Very early stage projects include studies of sensory neurons, obtained and sustained through stem cell creation, with the goal of developing better non-addictive treatments for chronic pain.

There’s a long road ahead for sufferers of chronic diseases being studied, given the time it takes to get new treatments approved, the time it takes for new treatments to propagate through the healthcare system, questions about whether such treatments would be covered under different insurance plans, and questions about the pluripotent stem cells themselves, since there are reports in some experiments of tumor formation emanating from the stem cells. Despite the uncertainties, stem cell clinical trials now underway may with the benefit of hindsight be seen as a new frontier in medical treatment that reduces mortality, disability and the economic costs associated with certain chronic diseases.
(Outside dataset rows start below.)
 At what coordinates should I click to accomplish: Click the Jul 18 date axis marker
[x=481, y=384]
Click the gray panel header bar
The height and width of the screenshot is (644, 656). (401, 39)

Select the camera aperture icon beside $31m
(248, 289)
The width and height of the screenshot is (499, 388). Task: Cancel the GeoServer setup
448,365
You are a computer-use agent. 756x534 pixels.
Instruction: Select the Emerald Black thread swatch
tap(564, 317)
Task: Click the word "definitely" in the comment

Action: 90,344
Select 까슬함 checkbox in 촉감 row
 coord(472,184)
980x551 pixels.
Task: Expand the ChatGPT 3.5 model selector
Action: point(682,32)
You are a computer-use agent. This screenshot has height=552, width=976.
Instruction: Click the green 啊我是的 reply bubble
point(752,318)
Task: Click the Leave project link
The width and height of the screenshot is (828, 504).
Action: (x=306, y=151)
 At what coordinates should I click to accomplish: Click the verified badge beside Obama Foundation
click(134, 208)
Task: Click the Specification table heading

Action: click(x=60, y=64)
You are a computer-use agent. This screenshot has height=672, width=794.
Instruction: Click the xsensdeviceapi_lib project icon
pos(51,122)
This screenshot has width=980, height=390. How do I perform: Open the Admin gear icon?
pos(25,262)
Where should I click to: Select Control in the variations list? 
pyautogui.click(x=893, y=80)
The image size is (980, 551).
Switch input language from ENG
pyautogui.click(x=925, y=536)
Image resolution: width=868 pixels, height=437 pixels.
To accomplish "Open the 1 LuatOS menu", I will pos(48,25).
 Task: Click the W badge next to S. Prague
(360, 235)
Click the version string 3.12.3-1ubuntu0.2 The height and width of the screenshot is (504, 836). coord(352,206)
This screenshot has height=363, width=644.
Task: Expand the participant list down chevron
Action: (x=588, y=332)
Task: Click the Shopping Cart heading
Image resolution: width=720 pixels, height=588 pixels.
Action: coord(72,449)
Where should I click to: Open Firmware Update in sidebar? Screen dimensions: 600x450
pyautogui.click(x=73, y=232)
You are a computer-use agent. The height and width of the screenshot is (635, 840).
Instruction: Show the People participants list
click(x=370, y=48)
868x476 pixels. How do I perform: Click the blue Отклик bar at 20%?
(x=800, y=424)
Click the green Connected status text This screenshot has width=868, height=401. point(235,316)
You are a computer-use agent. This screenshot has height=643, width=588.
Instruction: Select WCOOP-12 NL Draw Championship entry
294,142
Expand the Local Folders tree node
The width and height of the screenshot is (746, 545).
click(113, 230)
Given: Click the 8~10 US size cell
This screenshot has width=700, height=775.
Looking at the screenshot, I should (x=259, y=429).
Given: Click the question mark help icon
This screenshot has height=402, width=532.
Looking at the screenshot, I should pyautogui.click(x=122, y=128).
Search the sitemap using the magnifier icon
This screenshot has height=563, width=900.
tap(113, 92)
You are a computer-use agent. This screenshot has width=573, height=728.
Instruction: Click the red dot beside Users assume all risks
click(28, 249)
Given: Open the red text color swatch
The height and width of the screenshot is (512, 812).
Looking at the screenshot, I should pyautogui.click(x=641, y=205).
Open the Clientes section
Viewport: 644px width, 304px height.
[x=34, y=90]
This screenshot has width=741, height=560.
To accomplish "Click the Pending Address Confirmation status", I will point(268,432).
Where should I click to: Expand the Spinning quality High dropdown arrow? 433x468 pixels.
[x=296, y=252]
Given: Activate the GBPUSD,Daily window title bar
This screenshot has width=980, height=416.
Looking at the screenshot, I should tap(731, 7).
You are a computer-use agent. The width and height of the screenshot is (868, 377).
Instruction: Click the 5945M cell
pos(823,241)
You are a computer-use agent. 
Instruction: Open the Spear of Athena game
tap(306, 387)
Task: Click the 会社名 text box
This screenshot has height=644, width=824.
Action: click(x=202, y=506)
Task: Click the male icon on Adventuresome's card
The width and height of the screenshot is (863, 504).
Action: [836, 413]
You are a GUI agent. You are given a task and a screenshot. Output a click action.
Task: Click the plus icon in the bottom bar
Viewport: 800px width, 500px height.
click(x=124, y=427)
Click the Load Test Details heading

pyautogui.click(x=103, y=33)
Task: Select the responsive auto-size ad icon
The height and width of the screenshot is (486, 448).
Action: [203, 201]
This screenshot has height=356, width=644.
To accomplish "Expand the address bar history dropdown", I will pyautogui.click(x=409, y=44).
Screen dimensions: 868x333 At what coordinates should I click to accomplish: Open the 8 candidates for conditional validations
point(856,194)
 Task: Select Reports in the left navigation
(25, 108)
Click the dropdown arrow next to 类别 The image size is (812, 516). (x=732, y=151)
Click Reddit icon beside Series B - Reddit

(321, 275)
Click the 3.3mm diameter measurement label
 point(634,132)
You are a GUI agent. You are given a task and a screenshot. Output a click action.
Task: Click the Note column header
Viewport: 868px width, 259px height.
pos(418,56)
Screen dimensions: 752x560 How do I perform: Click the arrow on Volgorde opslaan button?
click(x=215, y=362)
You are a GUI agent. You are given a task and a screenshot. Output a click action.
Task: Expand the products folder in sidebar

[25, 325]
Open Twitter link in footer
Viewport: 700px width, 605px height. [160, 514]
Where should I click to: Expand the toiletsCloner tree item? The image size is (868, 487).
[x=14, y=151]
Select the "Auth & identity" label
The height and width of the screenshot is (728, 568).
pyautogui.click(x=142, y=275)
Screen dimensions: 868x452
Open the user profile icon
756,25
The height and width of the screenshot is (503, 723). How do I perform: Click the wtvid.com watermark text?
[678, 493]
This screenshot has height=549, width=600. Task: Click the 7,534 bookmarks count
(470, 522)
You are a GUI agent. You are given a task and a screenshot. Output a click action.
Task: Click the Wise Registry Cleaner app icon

21 The importance of FDA-approved studies and treatments vs “Stem Cell Tourism”. There are reports of adipose and other stem cell treatments which are quite different from FDA-approved stem cell studies, and which have been investigated by the New York Attorney General and other regulators for risks to patients. A study in the 2017 New England Journal of Medicine showed substantial adverse impacts from some unregulated macular degeneration treatments, including complete blindness.

The latest research on stem cell transplants to treat age-related macular degeneration (AMD) Two patients with acute wet AMD and recent rapid vision decline received a patch of cells derived from leftover IVF embryos in one eye as part of a phase 1, open-label, safety and feasibility study. Results were measured in terms of “visual acuity” (i.e, being able to read a standard LogMAR eye chart, which is the one with 5 block letters per line), and in reading ability measured in words per minute. Both patients improved on both fronts within the first year, although both required post-procedure hospitalization to treat retinal detachment and adverse side effects from immunosuppression procedures (since IVF cells were used that were not derived from the patient). Future stem cell studies will involve a patient’s own pluripotent cells instead, eliminating the need for immunosuppression.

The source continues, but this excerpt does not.